Source data:
────
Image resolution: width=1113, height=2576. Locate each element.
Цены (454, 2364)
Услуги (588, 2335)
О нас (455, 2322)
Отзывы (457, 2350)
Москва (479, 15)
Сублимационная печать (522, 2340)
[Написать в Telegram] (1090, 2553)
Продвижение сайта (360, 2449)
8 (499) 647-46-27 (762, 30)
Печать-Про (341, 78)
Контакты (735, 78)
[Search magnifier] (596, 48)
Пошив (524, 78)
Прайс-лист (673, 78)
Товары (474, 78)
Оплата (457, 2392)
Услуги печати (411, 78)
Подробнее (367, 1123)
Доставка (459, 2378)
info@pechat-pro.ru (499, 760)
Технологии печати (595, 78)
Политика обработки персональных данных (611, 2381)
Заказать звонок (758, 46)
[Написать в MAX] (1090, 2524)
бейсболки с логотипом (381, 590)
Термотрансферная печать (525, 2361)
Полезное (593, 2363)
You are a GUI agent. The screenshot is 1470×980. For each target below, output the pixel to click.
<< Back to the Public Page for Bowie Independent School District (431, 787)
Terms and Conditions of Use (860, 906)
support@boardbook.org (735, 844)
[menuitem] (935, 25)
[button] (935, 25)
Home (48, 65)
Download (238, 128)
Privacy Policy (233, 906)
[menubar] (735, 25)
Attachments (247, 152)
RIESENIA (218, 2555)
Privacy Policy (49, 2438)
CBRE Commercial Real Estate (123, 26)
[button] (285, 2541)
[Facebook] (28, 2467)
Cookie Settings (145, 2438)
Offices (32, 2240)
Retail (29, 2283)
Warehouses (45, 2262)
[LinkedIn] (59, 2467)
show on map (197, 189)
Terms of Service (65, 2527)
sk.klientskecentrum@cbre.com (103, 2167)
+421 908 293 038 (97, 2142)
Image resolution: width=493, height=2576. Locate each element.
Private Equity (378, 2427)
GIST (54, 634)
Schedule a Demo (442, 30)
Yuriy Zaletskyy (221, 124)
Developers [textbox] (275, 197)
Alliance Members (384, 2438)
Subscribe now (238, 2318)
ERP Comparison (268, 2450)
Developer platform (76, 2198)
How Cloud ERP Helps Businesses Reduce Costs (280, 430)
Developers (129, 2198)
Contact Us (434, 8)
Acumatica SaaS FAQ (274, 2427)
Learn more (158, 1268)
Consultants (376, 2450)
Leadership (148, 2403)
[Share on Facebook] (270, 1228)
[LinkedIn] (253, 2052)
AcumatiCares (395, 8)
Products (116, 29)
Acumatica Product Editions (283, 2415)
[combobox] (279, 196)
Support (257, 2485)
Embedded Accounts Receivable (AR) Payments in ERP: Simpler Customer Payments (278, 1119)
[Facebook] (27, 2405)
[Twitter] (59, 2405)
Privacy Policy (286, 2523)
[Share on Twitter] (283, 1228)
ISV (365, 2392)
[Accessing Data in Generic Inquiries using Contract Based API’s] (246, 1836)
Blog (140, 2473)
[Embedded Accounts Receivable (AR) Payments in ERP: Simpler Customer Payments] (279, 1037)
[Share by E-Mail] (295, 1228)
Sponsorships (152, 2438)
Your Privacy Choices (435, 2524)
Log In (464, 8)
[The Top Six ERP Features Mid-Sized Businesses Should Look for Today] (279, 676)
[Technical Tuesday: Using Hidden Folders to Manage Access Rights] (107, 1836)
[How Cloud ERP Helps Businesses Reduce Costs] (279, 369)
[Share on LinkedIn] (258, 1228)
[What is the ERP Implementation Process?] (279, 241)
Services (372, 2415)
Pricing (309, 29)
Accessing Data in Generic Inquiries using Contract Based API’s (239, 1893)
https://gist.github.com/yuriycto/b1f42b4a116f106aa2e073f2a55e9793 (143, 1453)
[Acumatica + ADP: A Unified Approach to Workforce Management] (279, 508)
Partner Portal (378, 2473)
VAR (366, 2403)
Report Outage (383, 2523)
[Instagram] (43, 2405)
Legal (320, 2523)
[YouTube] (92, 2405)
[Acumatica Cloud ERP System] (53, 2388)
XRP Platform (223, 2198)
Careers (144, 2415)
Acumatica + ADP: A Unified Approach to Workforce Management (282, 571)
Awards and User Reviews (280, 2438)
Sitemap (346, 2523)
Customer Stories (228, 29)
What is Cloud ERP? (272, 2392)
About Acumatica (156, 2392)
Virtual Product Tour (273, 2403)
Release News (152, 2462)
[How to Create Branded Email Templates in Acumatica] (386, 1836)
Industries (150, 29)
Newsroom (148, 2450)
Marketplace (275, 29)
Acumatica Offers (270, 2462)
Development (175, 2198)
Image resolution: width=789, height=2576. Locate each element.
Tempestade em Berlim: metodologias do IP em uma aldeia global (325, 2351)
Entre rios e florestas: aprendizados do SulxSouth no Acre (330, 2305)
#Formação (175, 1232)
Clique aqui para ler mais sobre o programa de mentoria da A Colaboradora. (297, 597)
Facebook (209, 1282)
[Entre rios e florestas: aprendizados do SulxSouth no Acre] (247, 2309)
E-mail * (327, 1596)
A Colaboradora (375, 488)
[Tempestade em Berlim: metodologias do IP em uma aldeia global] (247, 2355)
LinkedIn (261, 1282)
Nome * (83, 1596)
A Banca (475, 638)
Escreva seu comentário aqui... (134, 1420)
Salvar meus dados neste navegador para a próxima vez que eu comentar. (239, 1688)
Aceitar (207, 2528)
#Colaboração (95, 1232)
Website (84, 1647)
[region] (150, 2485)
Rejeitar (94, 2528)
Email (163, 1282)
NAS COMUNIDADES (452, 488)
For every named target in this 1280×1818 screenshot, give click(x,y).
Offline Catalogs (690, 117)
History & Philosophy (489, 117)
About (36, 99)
────
In the entries above, restate word for word the lines between the one holding "Home (48, 65)" and the one holding "038 (97, 2142)", inclusive, and nothing besides.

Home (48, 65)
Download (238, 128)
Privacy Policy (233, 906)
[menubar] (735, 25)
Attachments (247, 152)
RIESENIA (218, 2555)
Privacy Policy (49, 2438)
CBRE Commercial Real Estate (123, 26)
[button] (285, 2541)
[Facebook] (28, 2467)
Cookie Settings (145, 2438)
Offices (32, 2240)
Retail (29, 2283)
Warehouses (45, 2262)
[LinkedIn] (59, 2467)
show on map (197, 189)
Terms of Service (65, 2527)
sk.klientskecentrum@cbre.com (103, 2167)
+421 908 293 038 (97, 2142)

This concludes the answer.